> [WHAT IS BEING ASKED] Write the next part of the special report below on transgender students in Vancouver Island schools, beginning after its final sentence.

> [EXTRACT]

Special report: Gender neutral conversation shifting into drive

Vancouver Island schools have not traditionally been a welcoming place for transgender students but that may be changing

Vancouver Island University transgender student Alec Hauser says the university environment has been more accepting of who he is than what he experienced going to high school in Campbell River.

Vancouver Island University transgender student Alec Hauser says the university environment has been more accepting of who he is than what he experienced going to high school in Campbell River.

Let’s start in the washroom because it is a place to which we all can relate.

A private place. A vulnerable place. A place where most people like things to be just-so.

Many of us have gone far out of our way at some point in our lives to find a washroom we are comfortable in.

Imagine being a boy forced to spend six hours a day in a workplace where the only place you could go to relieve yourself was a women’s communal washroom.

Welcome to what was until very recently a daily fact of life for Vancouver Island transgender students.

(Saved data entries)
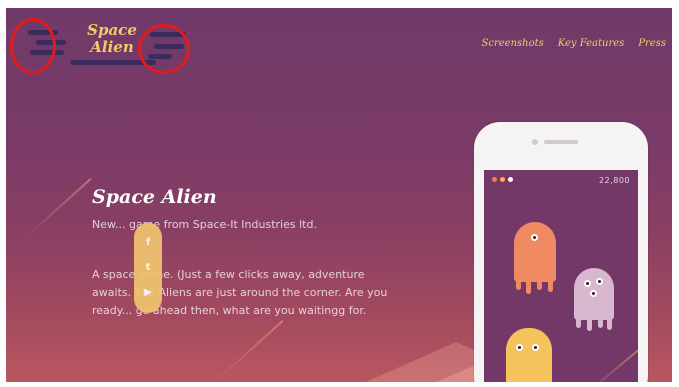  I want to click on alien-pink, so click(594, 300).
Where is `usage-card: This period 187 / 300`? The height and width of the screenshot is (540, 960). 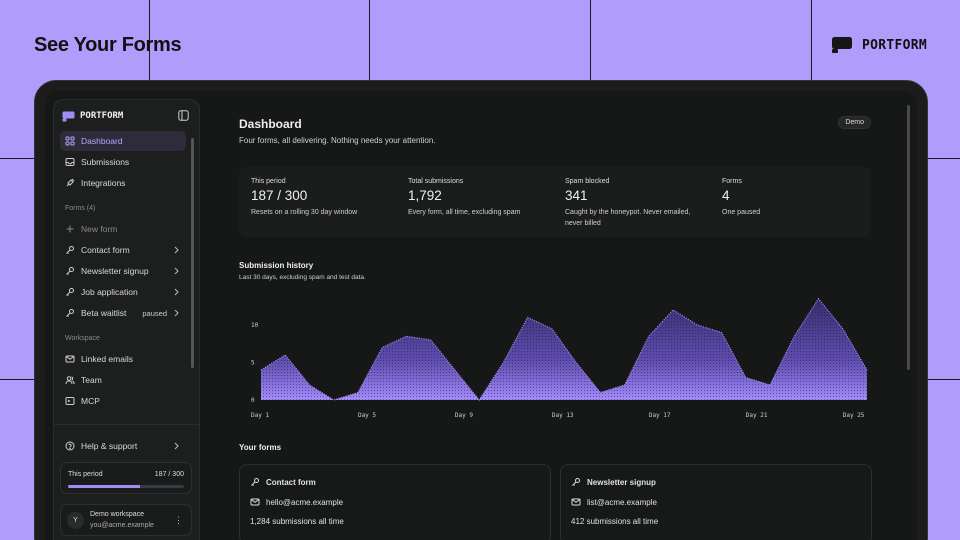 usage-card: This period 187 / 300 is located at coordinates (126, 478).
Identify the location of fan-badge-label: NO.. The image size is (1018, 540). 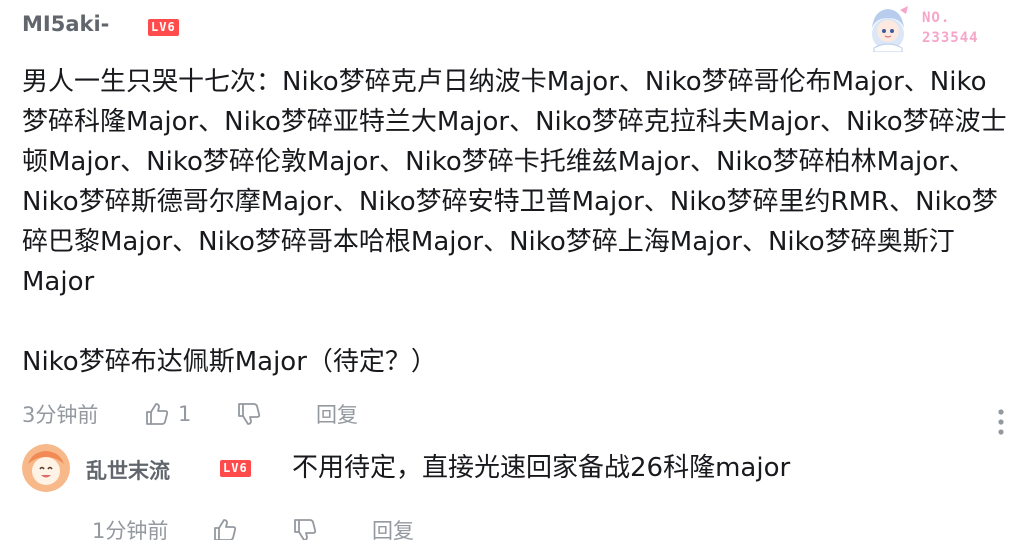
(936, 18).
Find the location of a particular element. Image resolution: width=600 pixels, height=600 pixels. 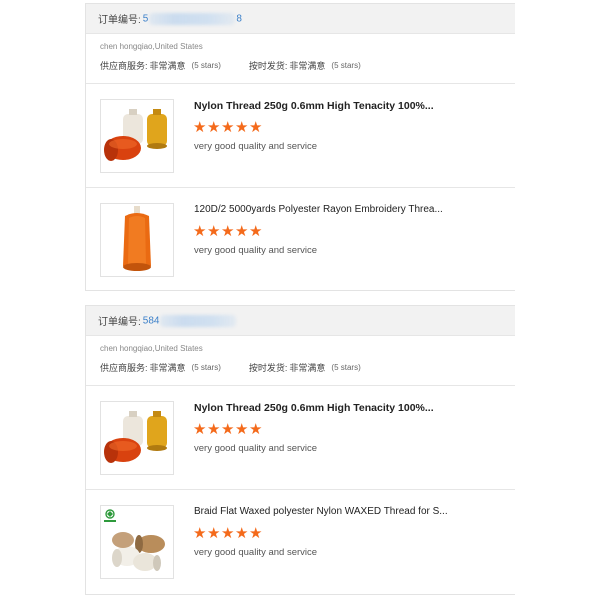

order-number-prefix: 584 is located at coordinates (151, 321).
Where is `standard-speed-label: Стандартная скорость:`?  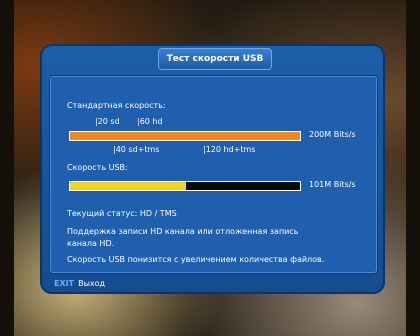
standard-speed-label: Стандартная скорость: is located at coordinates (116, 106).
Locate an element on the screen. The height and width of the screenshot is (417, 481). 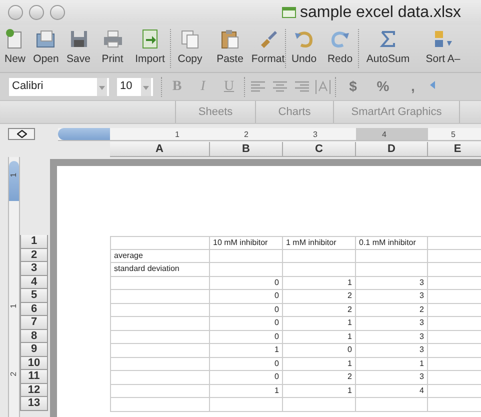
toolbar-button: Paste is located at coordinates (230, 48).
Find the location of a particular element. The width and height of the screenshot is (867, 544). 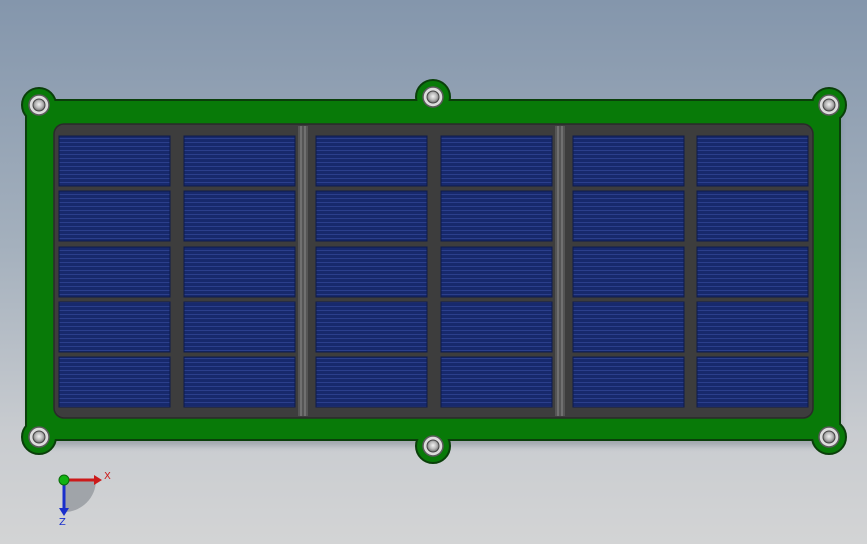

> [ANSWER]
 

Washroom accessibility is a relatively minor item in the litany of barriers people like Alec Hauser face while growing up.

A first-year Vancouver Island University student, he was born female, but has transitioned to male.

High school in Campbell River was a lonely, hard experience.

“It was very difficult. It was very much a closed-minded community,” he said. “I was around 14 when I started to question my identity. It was very difficult to transition.”

Hauser says the more he tried to express who he was and how he was feeling, the more the community pressed back. He felt like he was something outside his school’s experience and many people were ill-prepared on how to react.

He lost friends. Some classmates and school staff members questioned his behaviour. Again and again the people around him said he was being obstinate, or going through a phase, or making a spectacle of himself.

“Some were very accepting. Some thought I was trying to get attention. I was very alone,” he said. “Gym class was a very difficult time. People were very confused.”

Born a boy, Harriette Cunningham has identified herself as female for as long as she can remember. Now in Grade 7 and preparing to move into high school, the Comox 12-year-old started telling people she was a girl in Grade 2. She grew her hair and started wearing dresses.

Outside of class, counsellors pointed accusatory fingers at her relationship with her mom, told the family to only indulge her feminine behaviour behind closed doors, or simply to just treat her like a boy.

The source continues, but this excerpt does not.